- **Problem description**:
Beginning at the line that contains "Image resolution: width=574" and finishing at the line that contains "Click the MRPeasy", output the data below exactly. Include both end lines and no pictures.

(Source information begins)

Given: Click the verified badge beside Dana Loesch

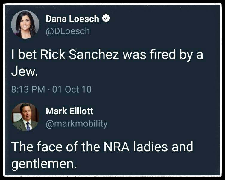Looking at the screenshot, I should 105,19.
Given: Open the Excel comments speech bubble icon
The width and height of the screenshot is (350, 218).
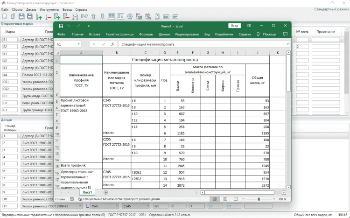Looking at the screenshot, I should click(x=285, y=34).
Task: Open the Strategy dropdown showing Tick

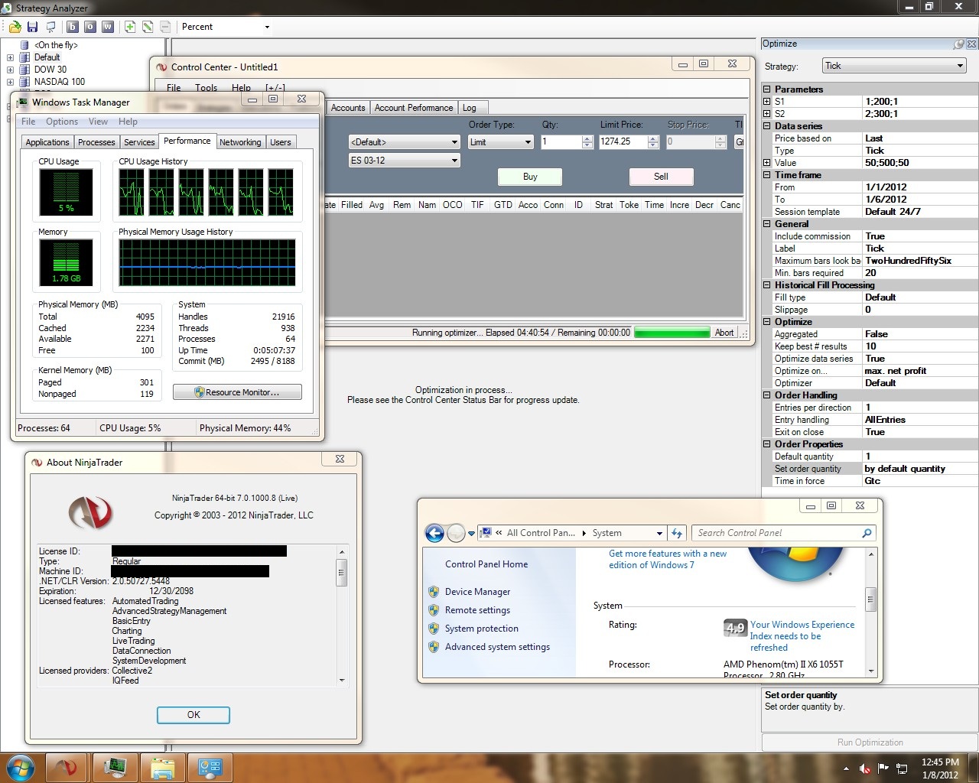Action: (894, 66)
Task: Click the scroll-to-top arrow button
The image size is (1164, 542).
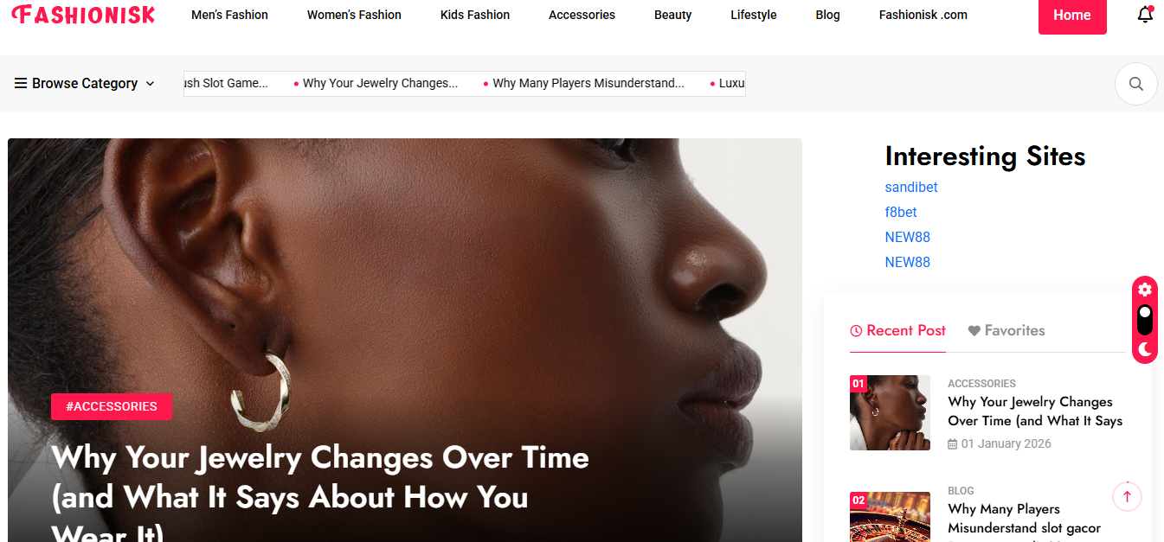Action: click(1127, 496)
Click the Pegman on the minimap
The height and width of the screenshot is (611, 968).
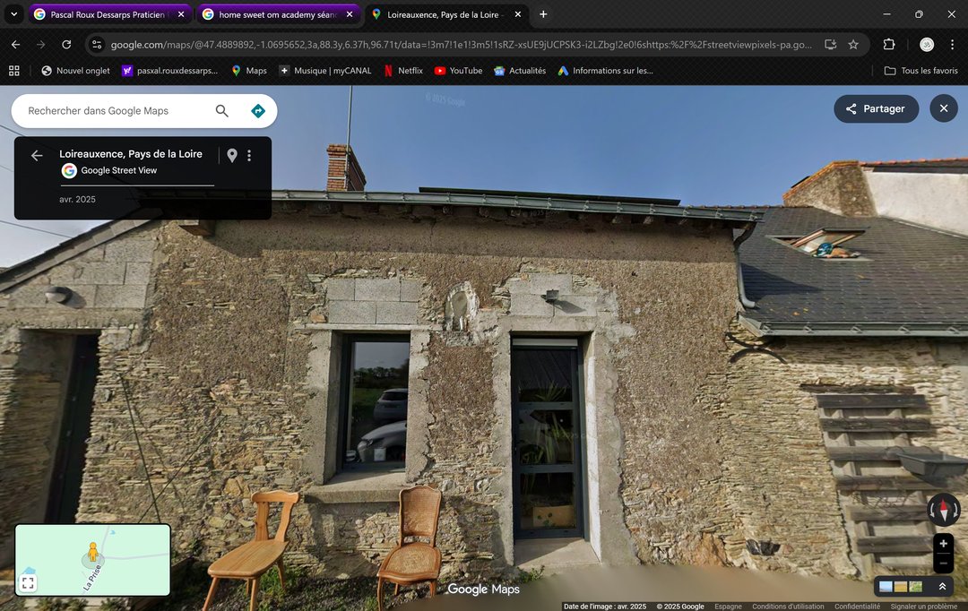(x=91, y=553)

(Source information ends)
(Source information begins)

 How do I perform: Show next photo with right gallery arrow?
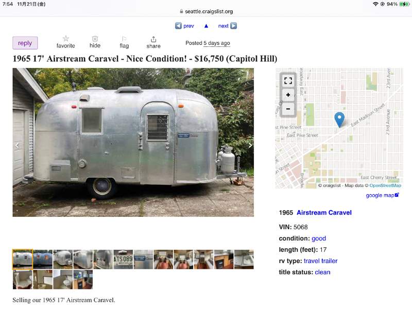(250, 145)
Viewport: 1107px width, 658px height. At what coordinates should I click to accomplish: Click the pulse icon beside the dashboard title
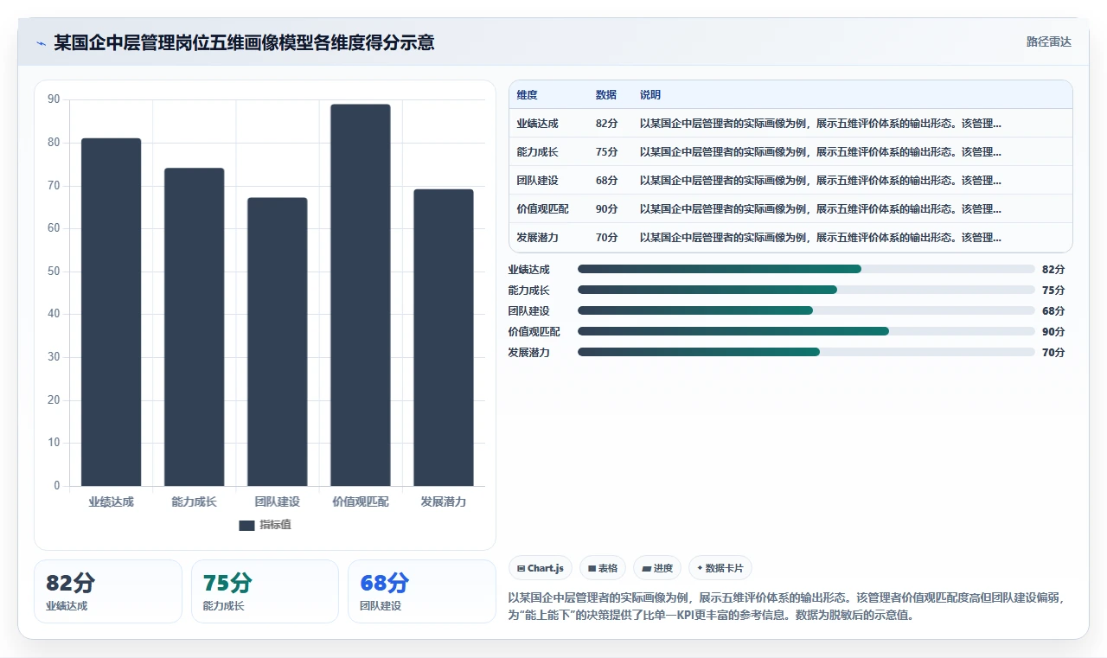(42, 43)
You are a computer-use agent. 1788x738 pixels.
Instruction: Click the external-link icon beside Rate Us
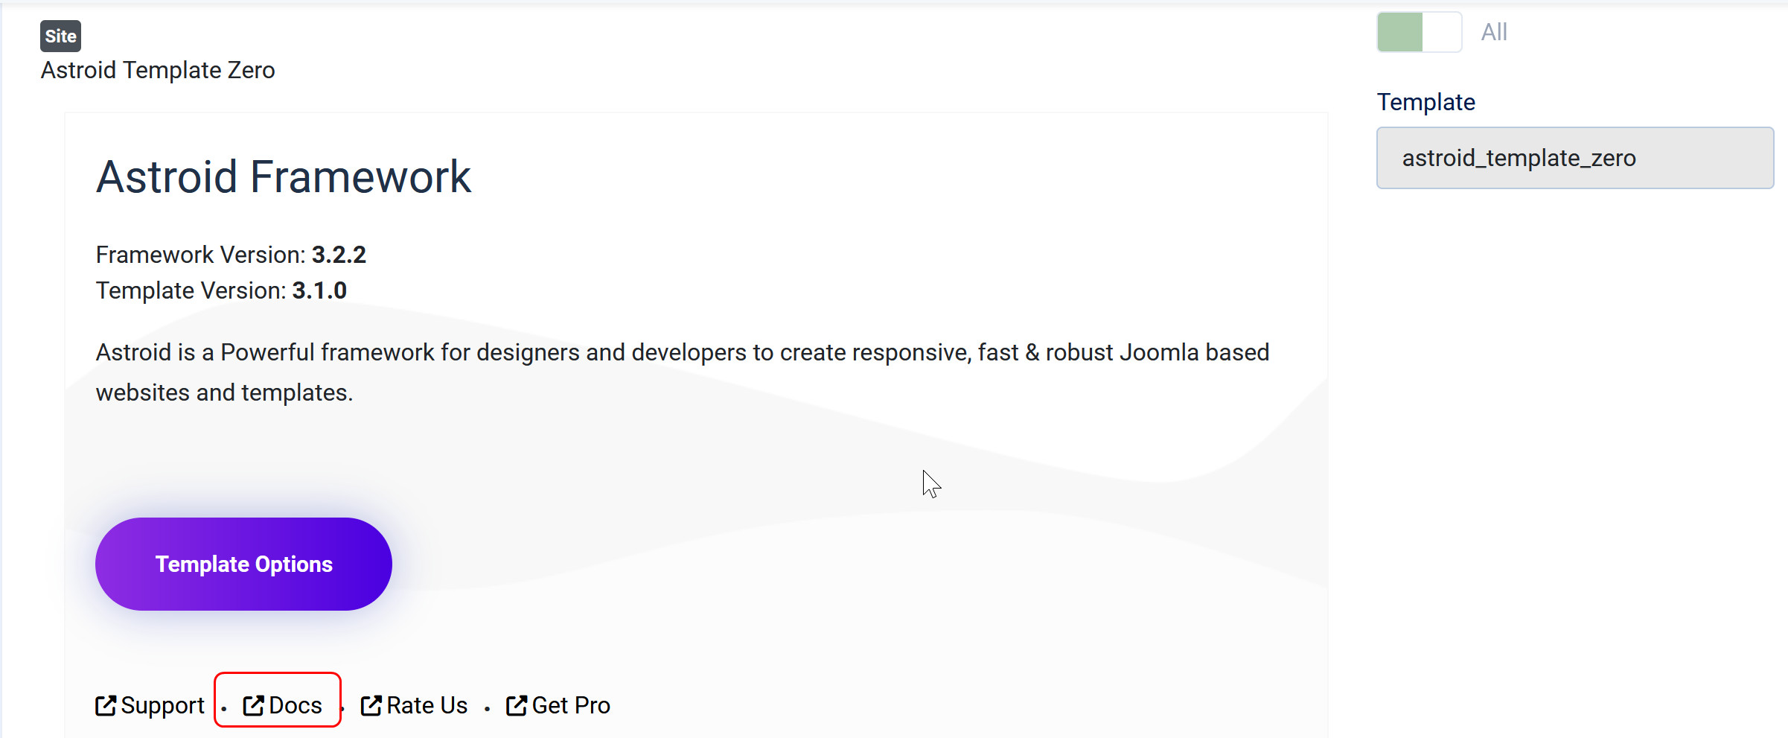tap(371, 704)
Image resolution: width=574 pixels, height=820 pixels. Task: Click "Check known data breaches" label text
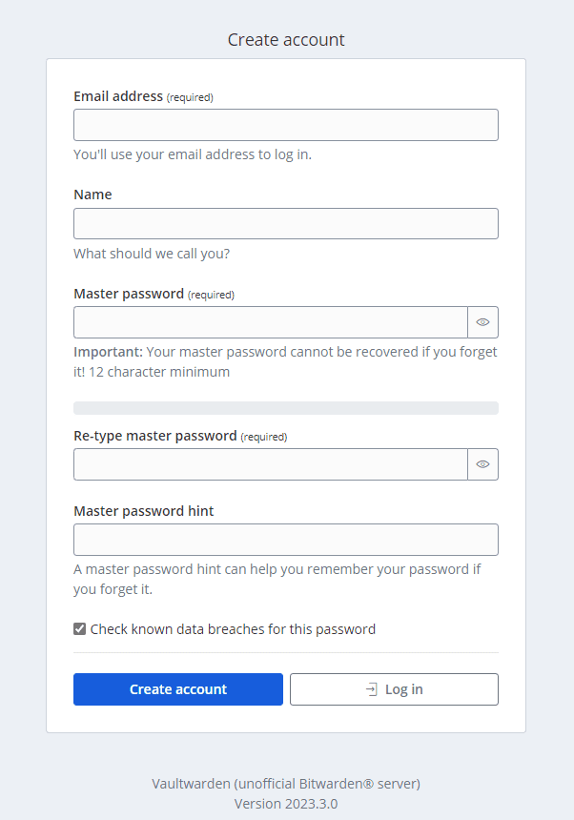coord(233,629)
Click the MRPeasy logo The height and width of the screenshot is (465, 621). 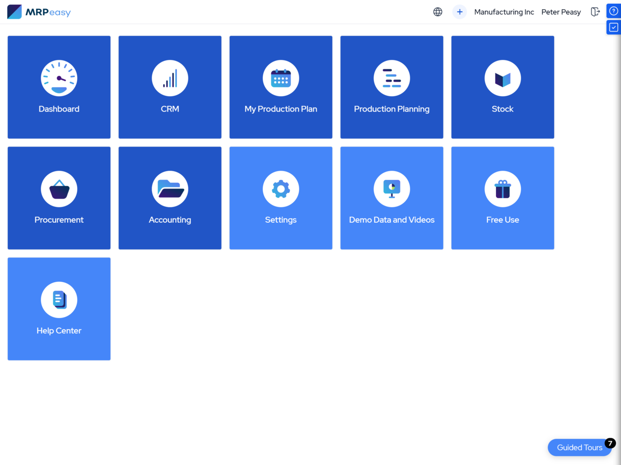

(Source information ends)

- **Solution to this problem**:
Image resolution: width=574 pixels, height=820 pixels. Task: Click "Check known data breaches" label text
coord(233,629)
Click the MRPeasy logo The height and width of the screenshot is (465, 621). 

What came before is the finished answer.